To quote industrialist Efi Arazi, "Israel now has a critical mass
in high technology that is far ahead of anything in Europe." The
United States is deeply involved in many of these enterprises and derives
enormous benefits from Israel's unrivaled supremacy in many of these
fields. And of course, many American businesses will be given preferential
treatment in securing joint venture contracts for Israeli projects.
Many Americans have no idea how many Israeli contributions are part
of our life. The drug Copaxone, which gives hope to those suffering
from multiple sclerosis, was developed by Israelis at the Weizmann Institute.
ICQ instant messaging was invented by four young Israelis in their twenties,
and bought by AOL. Israel's drip irrigation systems save between 40-50%
of water usage, while giving a 300% return in crop increase. Israel's
innovation and supreme industrial feats confer massive benefits to their
economy and to America's. Another billion here, I'd say.
A democratic presence in the Middle East: I think it's
pretty hard to put a price on this, especially when considering the
totalitarian states in that area whose people hate America and the west.
Having moved past its strategic role as America's democratic foothold
in the Middle East against the "Red Menace" of Soviet Russia,
Israel is now viewed by some to be our bulwark against the area's "Green
Menace" of militant Islam. I don't personally believe that Islam
will ever be an insuperable threat to western civilization.

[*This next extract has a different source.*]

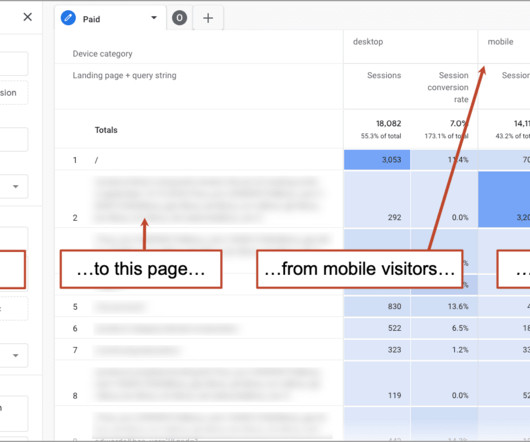This screenshot has width=530, height=442.
Task: Select the 830 sessions cell in row 5
Action: [377, 306]
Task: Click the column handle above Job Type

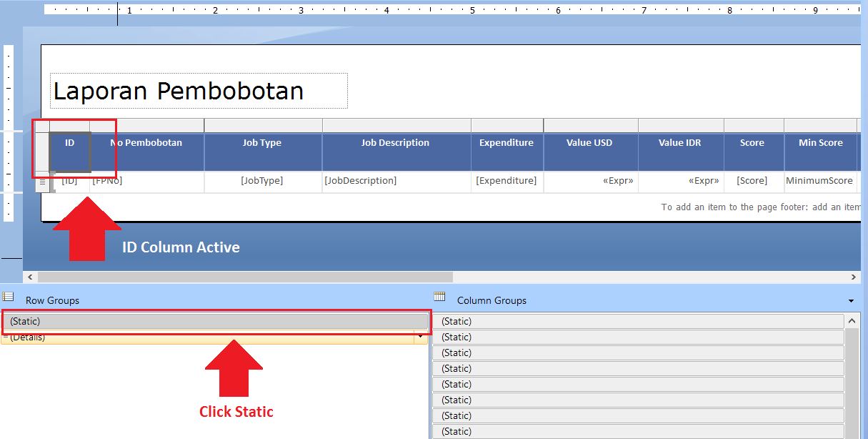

I optimistically
like to think that we'll (all) eventually deal with it, if for no other
reason than to save ourselves and our freedoms (not to mention the millions
of Muslims who might not be averse to a departure from grinding misery,
repression, and poverty). However, until the rest of the free world
gets its tolerant and multicultural head out of la-la land, it's a good
idea for both Israel and the United States to have a strong and defensible
secular democracy in the region. The Middle East is hardly the most
stable place in the world, and poses severe, if not long-term challenges
to democracy. With the psychotic mulllahcracy of Iran, the oil-drunk
Saudi terror sponsors, and various other erratic and violent regimes
in its immediate neighborhood, Israel has some experience dealing with
this sort of thing. We can only gain from this experience.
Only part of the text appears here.